**WORK REQUIRED:**
According to the Plain English programming post below, about how many sentences long is the source code included in the download? Please answer in a few words.

**** EXTRACTED TEXT

If you’re interested, you can download the whole shebang here:

www.osmosian.com/cal-4700.zip

It’s a small Windows program, less than a megabyte in size. But it’s a complete development environment, including a unique interface, a simplified file manager, an elegant text editor, a handy hexadecimal dumper, a native-code-generating compiler/linker, and even a wysiwyg page layout facility (that we used to produce the documentation). It is written entirely in Plain English. The source code (about 25,000 sentences) is included in the download. No installation is necessary; just unzip. Start with the “instructions.pdf” in the “documentation” directory and before you go ten pages you won’t just be writing “Hello, World!” to the screen, you’ll be re-compiling the entire thing in itself (in less than three seconds on a bottom-of-the-line machine from Walmart).

Thanks for your time and interest.


Gerry Rzeppa
Grand Negus of the Osmosian Order of Plain English Programmers


Dan Rzeppa
Prime Assembler of the Osmosian Order of Plain English Programmers

13 thoughts on “Plain English Programming

  1. I am in general agree with your ideas. At least there something tempting to have that technology which could translate plain English to instructions for computer. Given the obvious questions regarding practicality I have following questions:
    1. Do you attempt to convert existing code to plain English in automated fashion? I imagine that for C code that could give very interesting results.
    2. How complex data types like struct could be defined? I do not see examples for that. Data structures could be loosely named as “object” or “abstractions” from real world which has some properties.
    3. Next point would be related to classes. How to effectively model them as combination of aforementioned “objects” and declared operations on them.
    4. Once we declare operations on objects, given the loose nature of Plain English there should be polymorphic calls defined somehow.

    I have even more questions, but they are more technicalities right now.

    Like

    1. Hello, Andrey!

      Thanks for writing.

      1. Do we attempt to convert existing code to plain English in automated fashion?

      No; we simply “code” in English (or Spanish; we have a Spanish version now as well).

      Your other questions will be answered, and will be easier for me to elaborate on, if you will first:

      (a) Download our system and peruse the “instructions.pdf” in the documentation folder; then
      (b) Write me directly (gerry.rzeppa@pobox.com) and we’ll discuss!

      The download is less than a megabyte, and no installation is required. The instructions are in large type with wide margins.

      Thanks again,

      Gerry

      Liked by 1 person

  2. I have just stumbled on this today and, after starting to go through the tutorial in the documentation, am very fascinated by it.
    What was your intention with this language? Do you intend it as a teaching tool for children, or do you see some other applications for it? What was your inspiration for it?

********
**** INPUT DATA

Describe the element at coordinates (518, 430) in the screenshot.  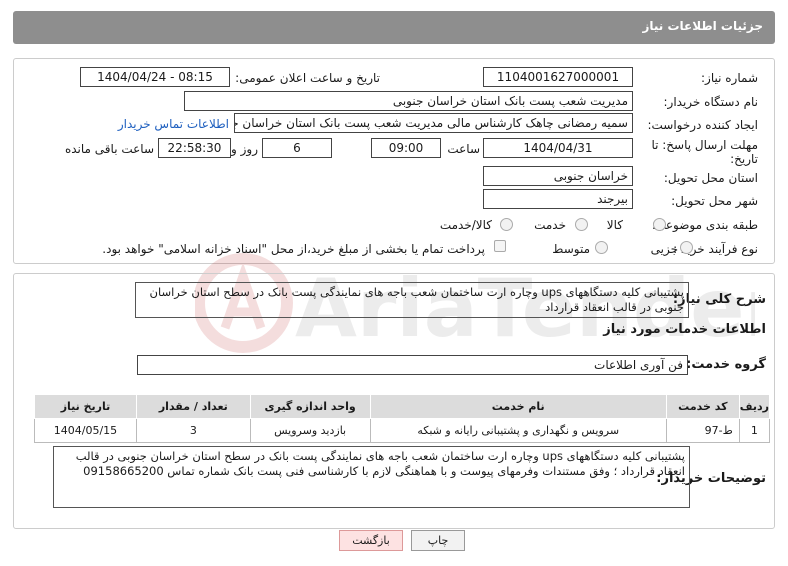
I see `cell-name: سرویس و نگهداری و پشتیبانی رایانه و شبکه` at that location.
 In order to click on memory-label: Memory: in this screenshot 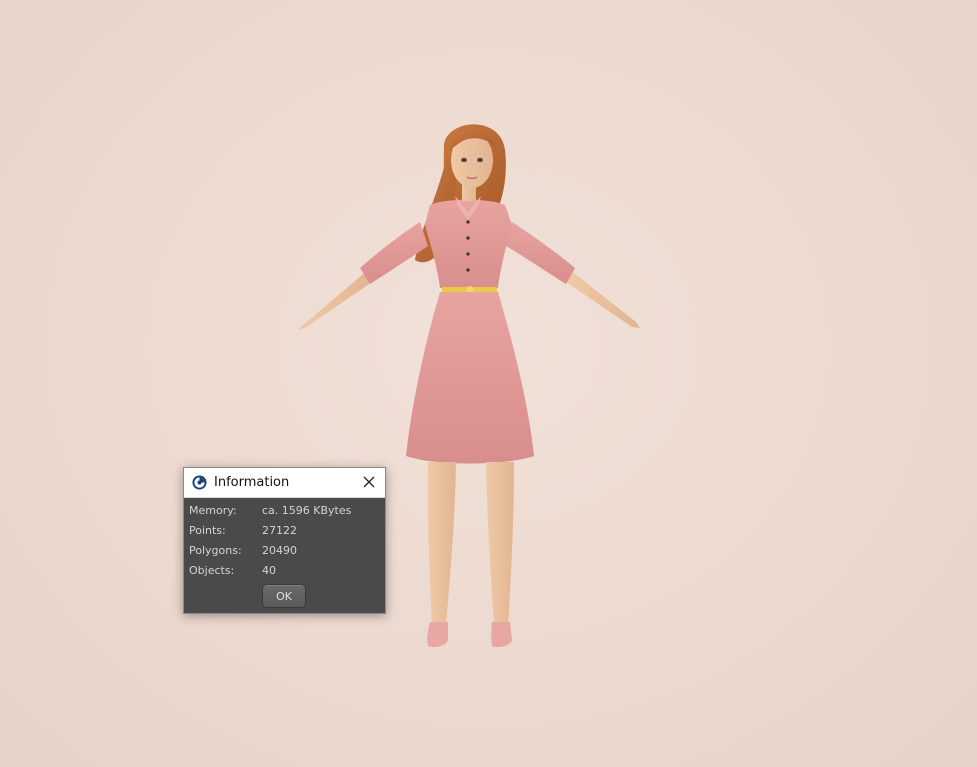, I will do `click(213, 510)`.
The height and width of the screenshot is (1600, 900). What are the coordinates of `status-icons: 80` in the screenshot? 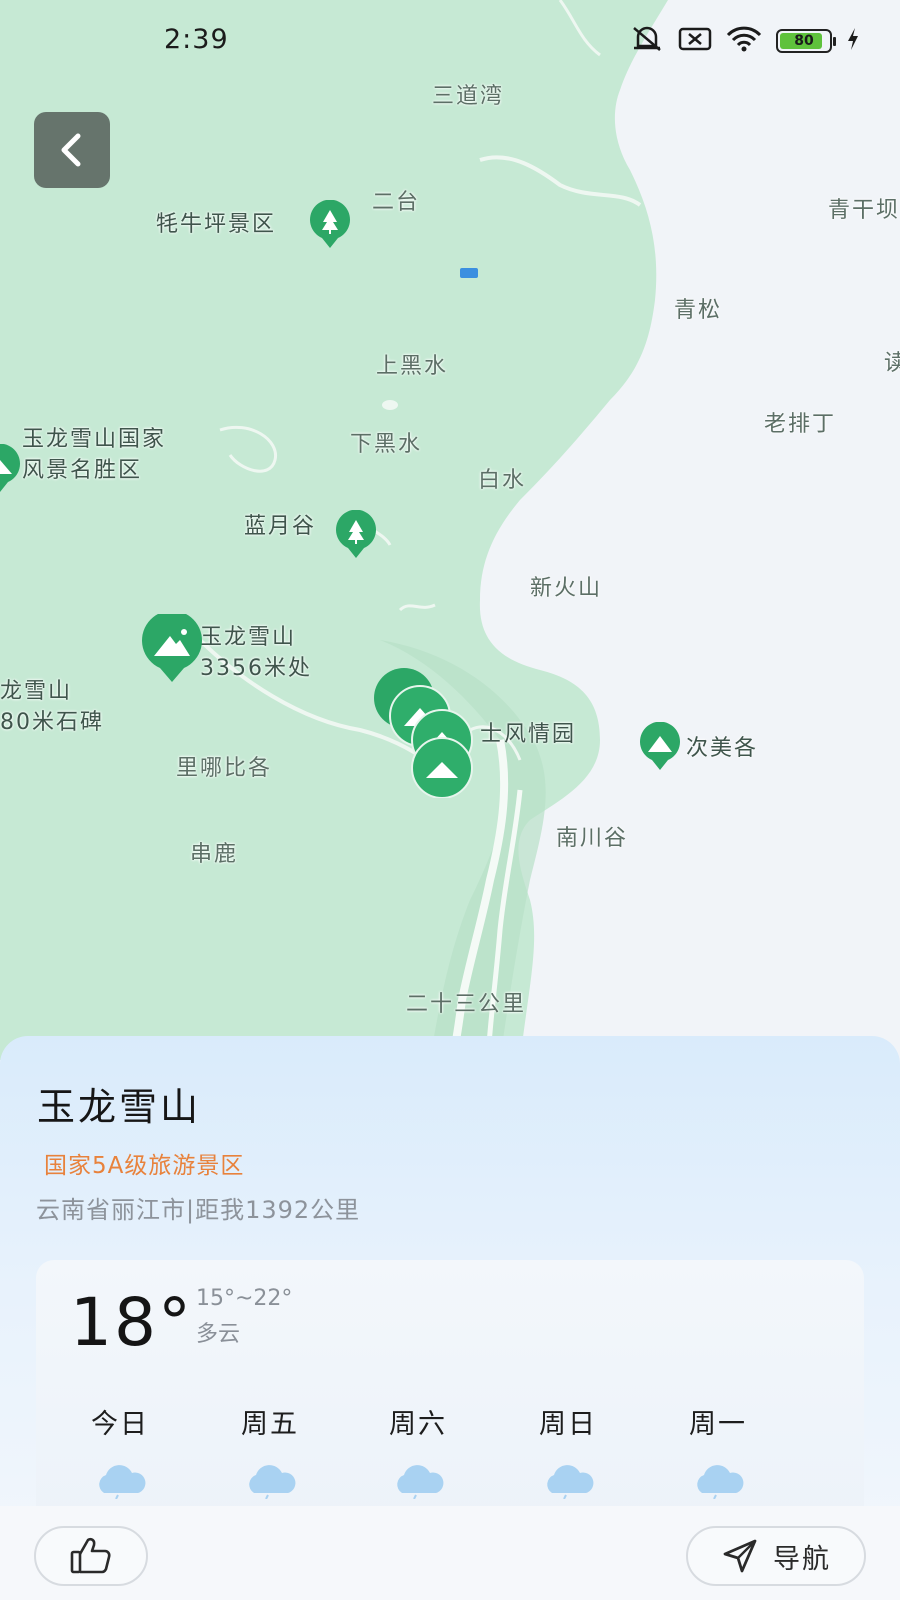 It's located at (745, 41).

********

**WRITTEN RESPONSE:**
About 25,000 sentences.